I work on a project that does tons of SQL based data transformations (thousands). A lot of it isn't backed by unit tests. Some of our people with more of a C++ background have got the idea that this is crazy, every bit of business logic should be encapsulated into a function just like in every other civilized language, so that it could be unit tested. They built a framework like this for SQL and implemented quite a few jobs with it.
The problem is most of the SQL-first devs hate it and would rather write untested code, or rely on alternative test automation techniques like bringing up a local DB instance with fake data, than have to refit their business logic into pure functions. The truth is that it's just not a way of working that comes naturally to people who write a lot of SQL for a living.
I can definitely sympathise with the SQL developers here. (I have worked extensively both with SQL and C++).
There is a trade off between unit tests and having control and overview of what you are writing.
Also very often it is so much more about verifying that the input data is clean and if this becomes more cumbersome, you may have lost the ability to debug the biggest source of errors.
And of course sometimes it hits a nerve when the "real engineers" come and dictate exactly how you should do things. Reference also to Joel Spolsky's architecture astronauts.
dbt v1.8 added a feature to be able to unit-test a view or CTAS statement. (a natural extension of dbt since it was designed to assist with moving and renaming the inputs to a view)

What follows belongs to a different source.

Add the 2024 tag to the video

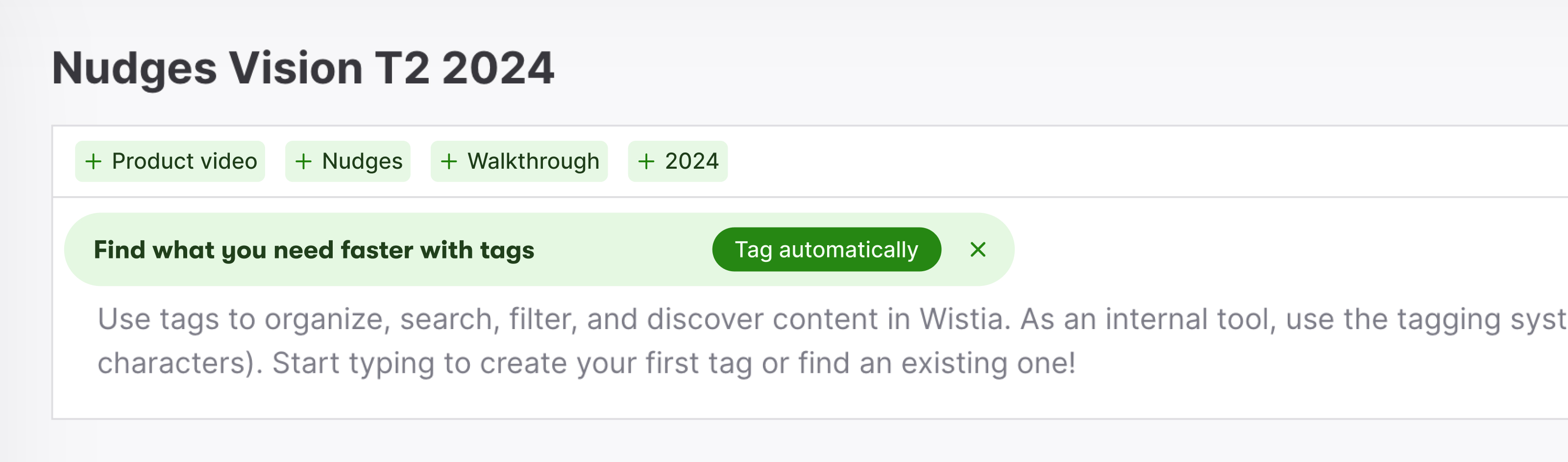tap(678, 161)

I haven't tried it yet but I look forward to doing so. Already dbt macro expansions with tests have provided me way more test coverage than I ever had in the pre-dbt days.
It's a footnote in the article, but it seemed like a natural half-step forward in the direction indicated by the article.
Pure functions in the context of databases are a rarity. A database is meant to be persisting data while upholding certain consistency, integrity and isolation guarantees. This basically means that most of the database-using SQL functions can never be pure, because having side effects is their whole purpose. Whats more, integrity and isolation are basically untestable, especially with unit testing.
So imho the DB people are totally right, to test any SQL, you need database tables with data in them.
long time ago i had similar need.. did not want to directly churn SQL, for hundreds of small filters. So i did an expression parser and translator, and wrote all things in simple python functions, then translated those into SQL automatically. Both funcs and the translator were heavily tested. Apparently, that parser also grew few other "renderers" - like evaluator, documenter and what not.
A lot of enterprise software tools that I know of are not tested as your C++ professional developers would expect. Especially when this software is not from the original software vendor, but is assembled/configured/enhanced by third party vendors or consultants.
But of course even such software is "tested", albeit by the end user over a long period of use, unstructured, haphazardly, and in most cases unsatisfactorily.
The problem is particularly acute if the industry is not deeply rooted in software development.
SQL relies on RDBMS's type system, just like C++ devs rely on C++ OOP.
the problem lies with lax/weak table design that allows too lax data (all string nullable fields for example), instead of strict types like int, float, varchar, foreign key constraints etc.
you dont need unit test if you table design is clean, because SQL operators are deterministic and are tested by the RDBMS vendor
just need integration test, dry run test, periodic data integrity checks at the system boundaries when data is ingested/egress
SQL represents operations on the Sets of data and their relations, so you need not unit test on a single row, but a test suite on your entire DataSet (backup copy or synthetic copy)
> you dont need unit test if you table design is clean, because SQL operators are deterministic and are tested by the RDBMS vendor
Imagine well structured tables in 3rd normal form.
And then a view which joins 20 tables and creates a report with myriad of case/then expressions.
Many things can go wrong. (Wrong join conditions, duplicate rows, omitted rows, wrong formulas)
You might say that there should be no such logic in database and I understand the sentiment, but circumstances (e.g. performance) might say it’s needed.
> The truth is that it's just not a way of working that comes naturally to people who write a lot of SQL for a living.
I don't know... Refactoring Databases is pretty old now. Plenty of DBAs can handle this style and even prefer it. I think this is more of a cultural problem in the small than in the large.
You know that SQL is completely pure up to the point where you specify a data alteration command, right?
Your framework is ditching the queries, that are completely pure as enforced by the engine, and insists on using maybe-pure functions that all the engines have problems with.
The problem is most of the SQL-first devs hate it and would rather write untested code, or rely on alternative test automation techniques like bringing up a local DB instance with fake data, than have to refit their business logic into pure functions. The truth is that it's just not a way of working that comes naturally to people who write a lot of SQL for a living.